FORT PAYNE, Ala. — An Alabama sheriff may not be freeing inmates at the county jail, but he is working to free their souls.
Nick Welden, the sheriff in DeKalb County, allows inmates in the northeastern Alabama county to attend church services if they want to, WHNT-TV reported.
Welden, who has been in office since January 2019, told the television station that he believes the services are helping to cut down on the number of repeat offenders.
“You know, hey, you can only get one kind of for sure transformation in life. It’s not in jail, it’s not in a rehab clinic or any kind of mental facility or anything,” Welden told WHNT. “The only kind of a real transformation you can get is from our Lord and Savior Jesus Christ.”
Several inmates said the weekly visits to church have been transformative.
“I was a walking dead girl,” Katina Blanchett told WAAY-TV. “I had no hope. I was a 13-year drug and alcohol addict.
“I told my corrections officer, I said, ‘I’m going to die. I have got to have help.’”
“I was a career criminal,” fellow inmate Sherry Freemen told the television station. “I had been doing drugs since I was 12 years old, and I’m 52, and that’s all I ever knew.”
The DeKalb County Jail houses an average of 300 inmates, according to WHNT. Welden said his department rotates pods of inmates so that all receive the chance to attend.
“If they are here, and they want to go, we want to get them somewhere,” Welden, who is a minister, told the television station.
While Welden is proud of his program, he realizes that critics believe it is an open invitation for inmates to escape or receive contraband.

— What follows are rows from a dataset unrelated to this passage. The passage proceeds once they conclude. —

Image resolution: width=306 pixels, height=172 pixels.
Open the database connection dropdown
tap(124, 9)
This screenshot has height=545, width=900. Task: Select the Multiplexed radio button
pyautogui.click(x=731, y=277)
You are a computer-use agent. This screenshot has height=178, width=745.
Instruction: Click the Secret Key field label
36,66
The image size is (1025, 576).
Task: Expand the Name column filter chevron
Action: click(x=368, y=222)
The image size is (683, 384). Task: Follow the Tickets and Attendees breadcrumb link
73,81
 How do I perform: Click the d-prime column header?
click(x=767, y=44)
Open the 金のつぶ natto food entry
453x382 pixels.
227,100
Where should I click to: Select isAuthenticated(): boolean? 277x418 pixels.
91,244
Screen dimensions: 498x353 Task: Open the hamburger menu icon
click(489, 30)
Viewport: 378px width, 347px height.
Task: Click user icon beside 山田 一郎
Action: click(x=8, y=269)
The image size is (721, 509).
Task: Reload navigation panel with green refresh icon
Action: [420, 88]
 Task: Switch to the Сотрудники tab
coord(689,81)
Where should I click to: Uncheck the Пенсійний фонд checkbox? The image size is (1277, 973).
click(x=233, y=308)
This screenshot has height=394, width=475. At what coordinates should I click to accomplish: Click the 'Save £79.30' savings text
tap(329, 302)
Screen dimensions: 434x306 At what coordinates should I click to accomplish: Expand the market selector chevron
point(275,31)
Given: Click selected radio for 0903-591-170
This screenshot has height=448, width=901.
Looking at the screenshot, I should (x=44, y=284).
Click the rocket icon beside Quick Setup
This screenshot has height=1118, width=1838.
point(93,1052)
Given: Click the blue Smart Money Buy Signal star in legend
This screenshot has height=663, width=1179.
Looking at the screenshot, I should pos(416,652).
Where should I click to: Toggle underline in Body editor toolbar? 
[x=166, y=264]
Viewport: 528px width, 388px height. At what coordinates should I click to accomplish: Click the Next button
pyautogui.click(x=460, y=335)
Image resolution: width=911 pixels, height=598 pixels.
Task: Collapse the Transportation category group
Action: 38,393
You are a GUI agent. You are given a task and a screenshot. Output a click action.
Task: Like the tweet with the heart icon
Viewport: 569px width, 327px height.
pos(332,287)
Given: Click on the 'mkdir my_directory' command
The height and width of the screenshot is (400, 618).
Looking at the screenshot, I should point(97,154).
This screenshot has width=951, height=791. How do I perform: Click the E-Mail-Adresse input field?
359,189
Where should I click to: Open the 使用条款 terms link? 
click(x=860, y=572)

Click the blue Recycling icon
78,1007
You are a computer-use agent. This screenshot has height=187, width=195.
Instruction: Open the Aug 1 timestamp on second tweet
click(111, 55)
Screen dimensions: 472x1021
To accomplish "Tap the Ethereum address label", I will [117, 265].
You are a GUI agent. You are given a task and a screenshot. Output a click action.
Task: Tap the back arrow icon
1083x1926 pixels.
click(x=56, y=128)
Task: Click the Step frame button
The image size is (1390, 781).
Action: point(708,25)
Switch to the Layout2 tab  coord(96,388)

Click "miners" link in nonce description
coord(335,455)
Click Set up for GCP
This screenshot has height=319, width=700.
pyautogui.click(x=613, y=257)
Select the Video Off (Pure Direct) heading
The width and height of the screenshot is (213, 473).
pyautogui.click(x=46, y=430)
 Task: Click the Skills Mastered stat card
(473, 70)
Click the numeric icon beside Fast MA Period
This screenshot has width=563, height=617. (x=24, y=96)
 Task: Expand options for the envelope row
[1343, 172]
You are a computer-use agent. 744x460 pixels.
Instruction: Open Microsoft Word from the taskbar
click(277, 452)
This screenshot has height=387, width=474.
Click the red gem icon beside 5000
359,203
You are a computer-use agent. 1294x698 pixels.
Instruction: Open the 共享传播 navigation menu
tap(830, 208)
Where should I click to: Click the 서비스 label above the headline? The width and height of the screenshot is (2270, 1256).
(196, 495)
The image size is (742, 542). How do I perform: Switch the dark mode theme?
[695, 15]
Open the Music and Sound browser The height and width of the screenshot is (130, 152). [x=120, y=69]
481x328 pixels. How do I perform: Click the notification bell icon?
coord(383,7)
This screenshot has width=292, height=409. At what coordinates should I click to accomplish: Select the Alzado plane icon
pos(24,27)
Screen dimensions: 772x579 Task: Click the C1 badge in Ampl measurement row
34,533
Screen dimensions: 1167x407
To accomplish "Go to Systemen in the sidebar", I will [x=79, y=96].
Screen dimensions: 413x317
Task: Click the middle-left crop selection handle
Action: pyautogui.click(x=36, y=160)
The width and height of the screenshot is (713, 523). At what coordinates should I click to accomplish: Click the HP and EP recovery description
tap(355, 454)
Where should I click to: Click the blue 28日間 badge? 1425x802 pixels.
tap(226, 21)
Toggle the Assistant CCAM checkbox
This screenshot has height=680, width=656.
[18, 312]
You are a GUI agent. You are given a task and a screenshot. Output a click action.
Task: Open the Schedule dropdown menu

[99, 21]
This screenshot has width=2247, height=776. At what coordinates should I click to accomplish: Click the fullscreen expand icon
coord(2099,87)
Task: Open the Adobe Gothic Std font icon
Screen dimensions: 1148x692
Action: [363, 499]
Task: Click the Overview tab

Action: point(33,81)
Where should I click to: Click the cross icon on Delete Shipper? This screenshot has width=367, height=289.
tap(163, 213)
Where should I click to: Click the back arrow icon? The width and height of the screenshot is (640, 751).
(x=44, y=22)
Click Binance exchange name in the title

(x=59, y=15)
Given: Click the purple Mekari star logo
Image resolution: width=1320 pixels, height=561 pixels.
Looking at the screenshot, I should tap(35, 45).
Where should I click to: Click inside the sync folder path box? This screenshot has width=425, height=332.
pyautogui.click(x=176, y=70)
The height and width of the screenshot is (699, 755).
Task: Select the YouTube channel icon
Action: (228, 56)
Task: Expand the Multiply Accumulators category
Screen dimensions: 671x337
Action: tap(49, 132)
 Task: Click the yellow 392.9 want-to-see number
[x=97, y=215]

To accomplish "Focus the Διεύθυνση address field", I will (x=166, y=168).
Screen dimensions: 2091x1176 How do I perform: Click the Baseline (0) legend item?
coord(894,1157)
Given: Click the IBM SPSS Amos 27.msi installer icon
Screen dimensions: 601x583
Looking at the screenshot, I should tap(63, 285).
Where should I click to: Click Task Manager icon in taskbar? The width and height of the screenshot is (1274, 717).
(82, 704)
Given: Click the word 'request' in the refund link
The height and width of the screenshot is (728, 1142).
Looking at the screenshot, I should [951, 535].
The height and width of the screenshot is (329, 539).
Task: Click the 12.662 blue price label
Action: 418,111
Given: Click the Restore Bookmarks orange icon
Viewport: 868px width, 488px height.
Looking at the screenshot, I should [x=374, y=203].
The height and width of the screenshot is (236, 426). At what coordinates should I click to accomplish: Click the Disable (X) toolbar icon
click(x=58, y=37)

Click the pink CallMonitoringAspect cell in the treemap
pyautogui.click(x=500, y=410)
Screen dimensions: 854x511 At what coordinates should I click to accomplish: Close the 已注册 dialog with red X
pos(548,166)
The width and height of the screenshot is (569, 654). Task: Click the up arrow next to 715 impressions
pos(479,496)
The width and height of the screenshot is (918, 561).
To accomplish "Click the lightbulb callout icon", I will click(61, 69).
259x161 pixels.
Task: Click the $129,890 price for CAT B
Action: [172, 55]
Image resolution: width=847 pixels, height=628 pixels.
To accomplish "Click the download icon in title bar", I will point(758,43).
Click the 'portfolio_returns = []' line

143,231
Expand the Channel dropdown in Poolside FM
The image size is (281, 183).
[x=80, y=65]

“What I say to criticism is that I’m not worried about the things I’ve done, but what worries me is the things I have not done,” Welden told WAAY. “So I will stand before the creator one day, and this is going to be one of these things that I done.”
Welden said there are strict security measures in place. Chris Bell, the pastor of Rainsville Church of God, told WAAY that while he has some concerns, he believes the precautions are sufficient.
The inmates are grateful for the chance.
“When you’re in here you’re broken, most people that come in here are on drugs and are just shattered when they come in,” Freeman told WHNT. “And they have no hope. And just for somebody to have a little bit of faith in us, it helps change for real.”